2.2 Reflecting on your digital footprint
Research has shown that many professionals and students training to be a professional have ‘awareness’ of their digital footprint but when they actually examine what they share online they are surprised by the amount of information that is available (Ryan, 2017a, b). The next activity will ask you to reflect on the type of information you share with the public in social media.
Activity 6 Assessing your own use of social media
Note: if you do not have a social media account then you should complete the ‘alternative’ activity which follows this one.
Choose one of your personal social media profiles to focus on as part of this activity:
Once you have chosen one of these answer the questions in the following interactive.
Now, put yourself in the position of someone visiting your profile who doesn’t know you. Answer the same questions from their perspective, and at the end of the activity you’ll see how their perspective differs from yours.
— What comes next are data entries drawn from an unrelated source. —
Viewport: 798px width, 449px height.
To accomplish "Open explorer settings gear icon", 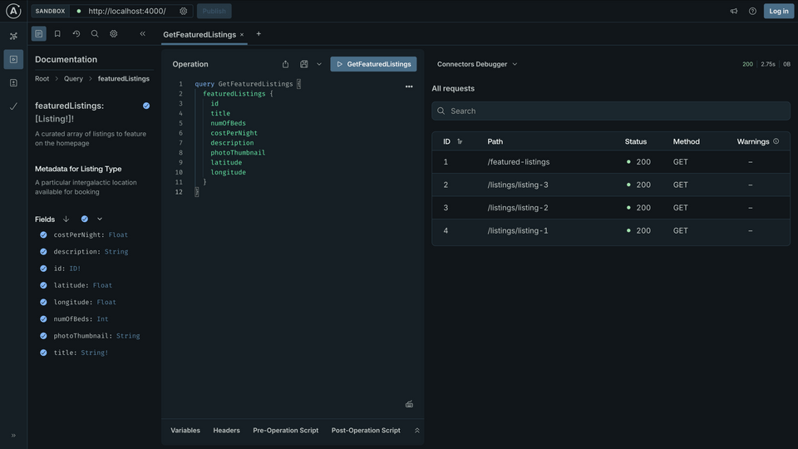I will [x=114, y=34].
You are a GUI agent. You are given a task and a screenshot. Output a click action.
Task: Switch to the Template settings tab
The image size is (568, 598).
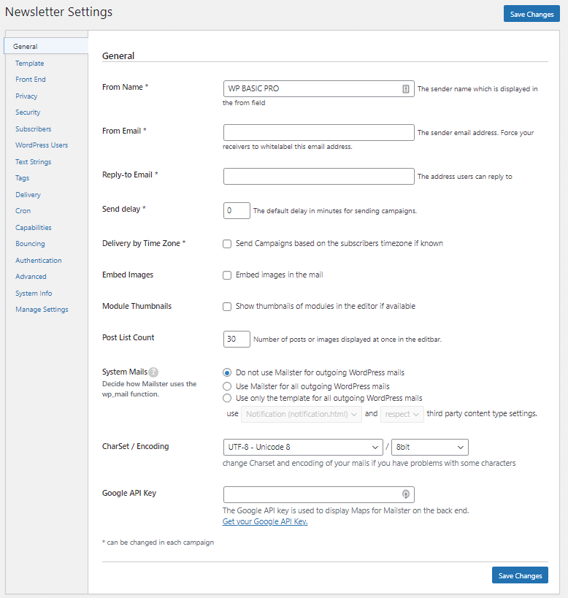(30, 64)
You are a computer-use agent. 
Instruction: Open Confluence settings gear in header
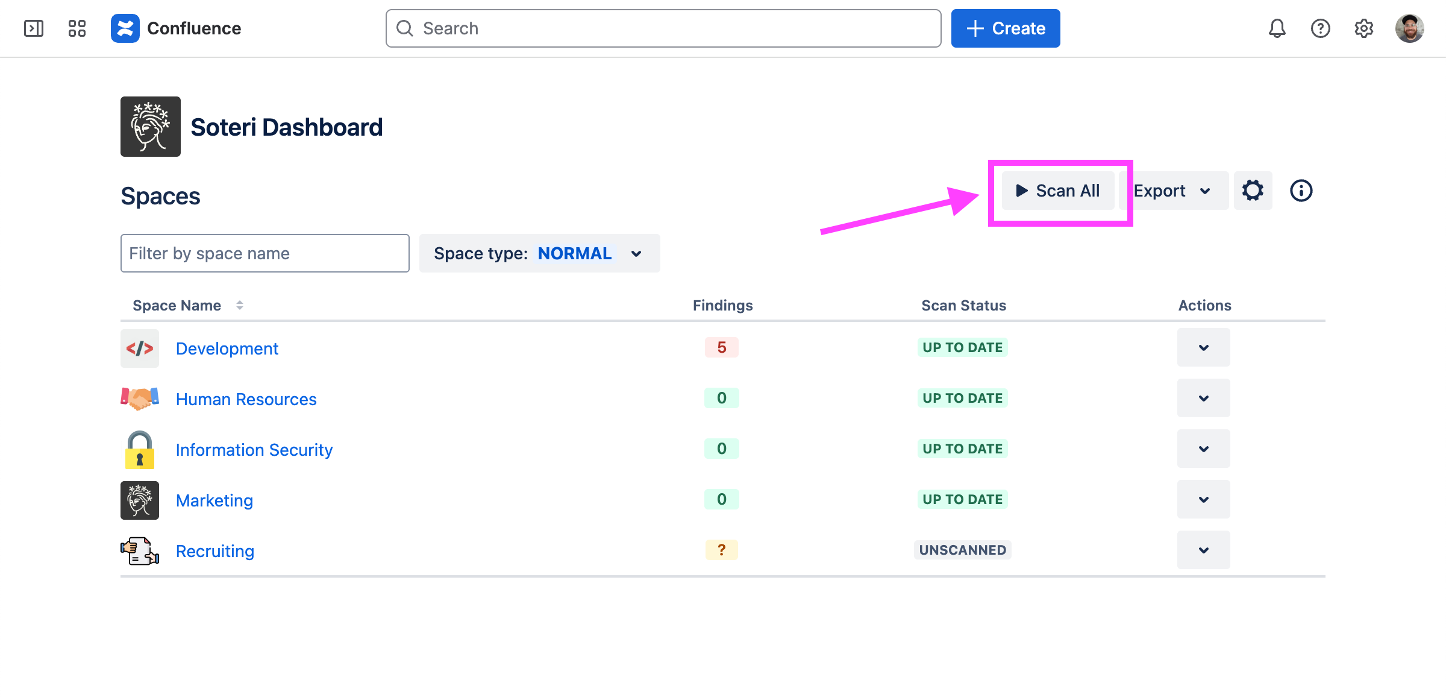click(1363, 28)
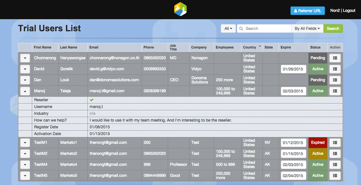Click the green Reseller checkmark
The width and height of the screenshot is (361, 185).
(92, 100)
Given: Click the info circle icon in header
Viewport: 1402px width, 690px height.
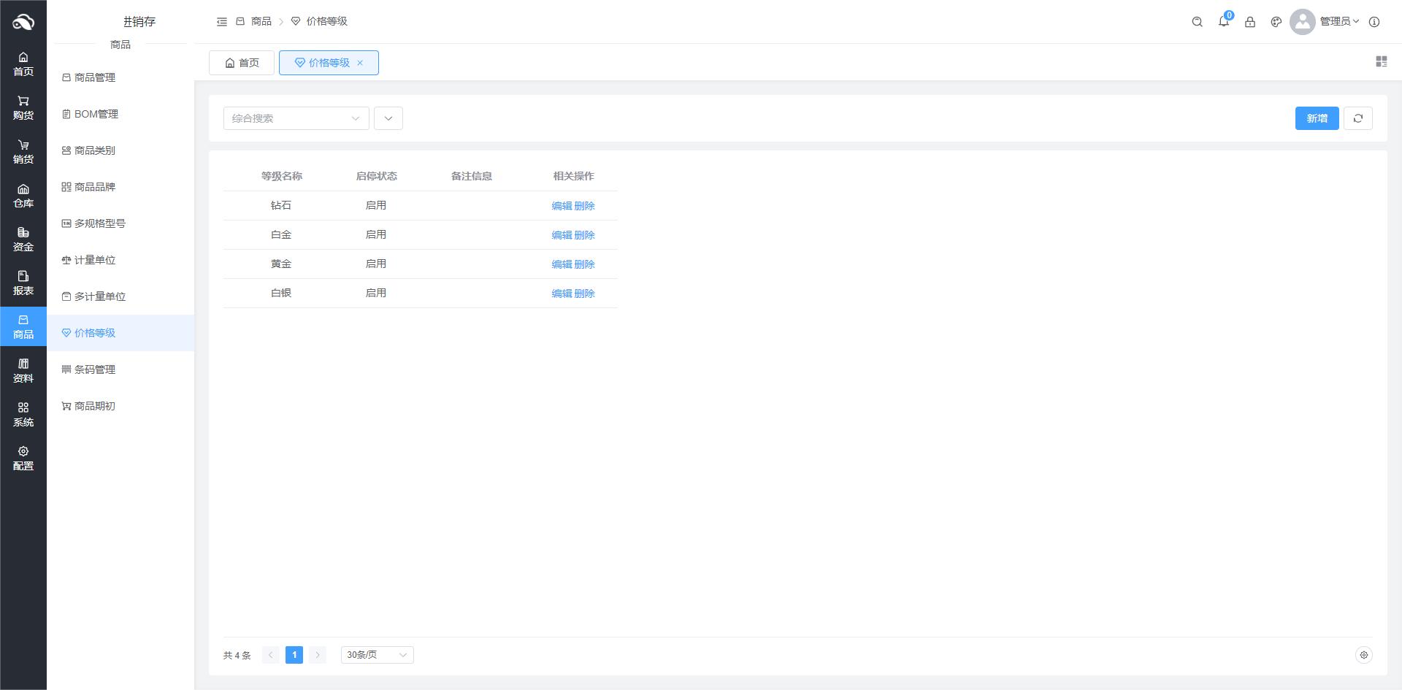Looking at the screenshot, I should tap(1374, 22).
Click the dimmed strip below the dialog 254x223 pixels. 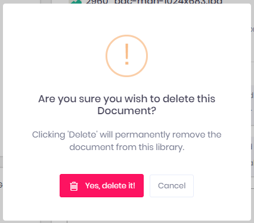coord(127,222)
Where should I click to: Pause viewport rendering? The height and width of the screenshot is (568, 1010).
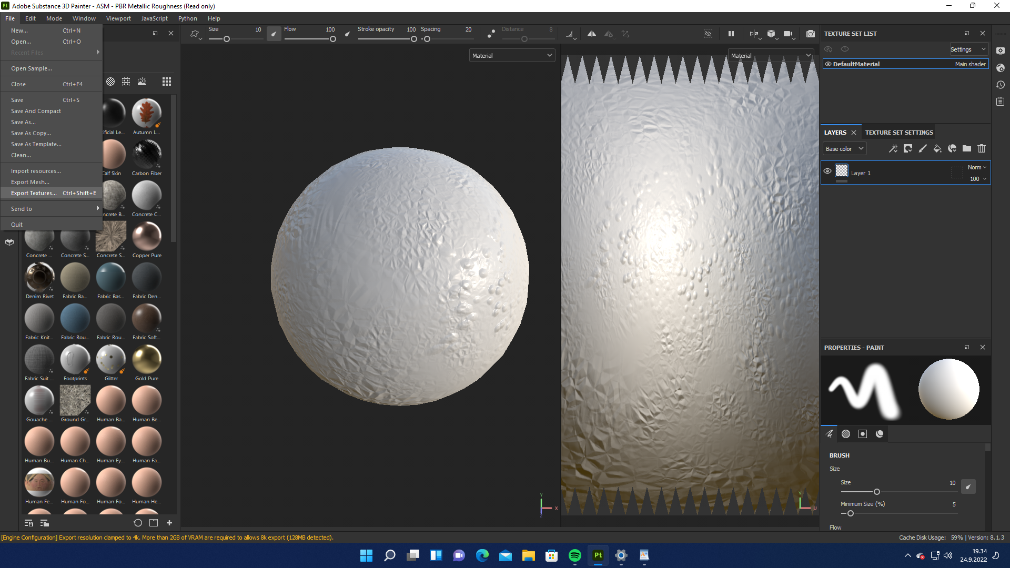coord(731,33)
You might have been surprised by the things that you thought would be available to the public, compared with those that were (i.e. what you thought you shared versus what you actually share and what information about you is actually available to the public). You might now decide to change your privacy settings or behaviour online as a result of this activity. You should check and update your privacy settings frequently, especially if platforms have made amendments or updates to these policies. You can revisit this tool at anytime in the future to help you think about what you ‘think’ you share compared to what you ‘actually’ share.
Alternative Activity 6
Undertake this activity if you cannot complete the activity above.
- Identify at least two health and social care organisations in your region, this could be an NHS trust, charity, care home or private organisation such as BUPA.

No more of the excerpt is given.